### [Input for this task]
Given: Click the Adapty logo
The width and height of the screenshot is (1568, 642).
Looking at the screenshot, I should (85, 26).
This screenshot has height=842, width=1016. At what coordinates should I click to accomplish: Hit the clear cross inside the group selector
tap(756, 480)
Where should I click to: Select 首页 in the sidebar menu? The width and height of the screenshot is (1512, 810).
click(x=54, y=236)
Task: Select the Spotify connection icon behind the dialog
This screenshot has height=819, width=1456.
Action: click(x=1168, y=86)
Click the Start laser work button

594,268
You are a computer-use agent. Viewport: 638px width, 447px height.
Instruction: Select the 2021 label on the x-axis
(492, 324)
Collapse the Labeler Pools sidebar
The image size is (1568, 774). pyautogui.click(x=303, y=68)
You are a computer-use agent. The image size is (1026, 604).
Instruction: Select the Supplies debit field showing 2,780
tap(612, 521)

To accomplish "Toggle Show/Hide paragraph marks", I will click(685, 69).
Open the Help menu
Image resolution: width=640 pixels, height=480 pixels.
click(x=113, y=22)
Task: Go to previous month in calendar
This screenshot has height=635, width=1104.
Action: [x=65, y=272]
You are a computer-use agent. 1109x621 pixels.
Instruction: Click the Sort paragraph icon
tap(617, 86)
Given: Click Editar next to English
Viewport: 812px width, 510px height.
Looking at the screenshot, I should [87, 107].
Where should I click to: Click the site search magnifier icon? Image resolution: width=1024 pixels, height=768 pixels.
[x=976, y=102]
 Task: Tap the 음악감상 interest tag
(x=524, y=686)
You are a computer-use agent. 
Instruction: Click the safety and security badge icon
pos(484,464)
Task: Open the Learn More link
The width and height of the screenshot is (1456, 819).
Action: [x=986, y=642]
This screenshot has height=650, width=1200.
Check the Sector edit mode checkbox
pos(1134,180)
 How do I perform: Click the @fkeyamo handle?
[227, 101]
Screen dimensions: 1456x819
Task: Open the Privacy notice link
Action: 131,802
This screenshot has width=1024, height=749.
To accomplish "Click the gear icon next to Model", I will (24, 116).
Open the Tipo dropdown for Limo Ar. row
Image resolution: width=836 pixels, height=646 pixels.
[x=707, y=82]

### [Task statement]
Rewrite every line of the entries above as a JSON list of strings, one string per line, and omit blank lines.

### [Answer for this exercise]
[
  "Given: Click the Adapty logo",
  "The width and height of the screenshot is (1568, 642).",
  "Looking at the screenshot, I should (85, 26).",
  "This screenshot has height=842, width=1016. At what coordinates should I click to accomplish: Hit the clear cross inside the group selector",
  "tap(756, 480)",
  "Where should I click to: Select 首页 in the sidebar menu? The width and height of the screenshot is (1512, 810).",
  "click(x=54, y=236)",
  "Task: Select the Spotify connection icon behind the dialog",
  "This screenshot has height=819, width=1456.",
  "Action: click(x=1168, y=86)",
  "Click the Start laser work button",
  "594,268",
  "You are a computer-use agent. Viewport: 638px width, 447px height.",
  "Instruction: Select the 2021 label on the x-axis",
  "(492, 324)",
  "Collapse the Labeler Pools sidebar",
  "The image size is (1568, 774). pyautogui.click(x=303, y=68)",
  "You are a computer-use agent. The image size is (1026, 604).",
  "Instruction: Select the Supplies debit field showing 2,780",
  "tap(612, 521)",
  "To accomplish \"Toggle Show/Hide paragraph marks\", I will click(685, 69).",
  "Open the Help menu",
  "Image resolution: width=640 pixels, height=480 pixels.",
  "click(x=113, y=22)",
  "Task: Go to previous month in calendar",
  "This screenshot has height=635, width=1104.",
  "Action: [x=65, y=272]",
  "You are a computer-use agent. 1109x621 pixels.",
  "Instruction: Click the Sort paragraph icon",
  "tap(617, 86)",
  "Given: Click Editar next to English",
  "Viewport: 812px width, 510px height.",
  "Looking at the screenshot, I should [87, 107].",
  "Where should I click to: Click the site search magnifier icon? Image resolution: width=1024 pixels, height=768 pixels.",
  "[x=976, y=102]",
  " Task: Tap the 음악감상 interest tag",
  "(x=524, y=686)",
  "You are a computer-use agent. ",
  "Instruction: Click the safety and security badge icon",
  "pos(484,464)",
  "Task: Open the Learn More link",
  "The width and height of the screenshot is (1456, 819).",
  "Action: [x=986, y=642]",
  "This screenshot has height=650, width=1200.",
  "Check the Sector edit mode checkbox",
  "pos(1134,180)",
  " How do I perform: Click the @fkeyamo handle?",
  "[227, 101]",
  "Screen dimensions: 1456x819",
  "Task: Open the Privacy notice link",
  "Action: 131,802",
  "This screenshot has width=1024, height=749.",
  "To accomplish \"Click the gear icon next to Model\", I will (24, 116).",
  "Open the Tipo dropdown for Limo Ar. row",
  "Image resolution: width=836 pixels, height=646 pixels.",
  "[x=707, y=82]"
]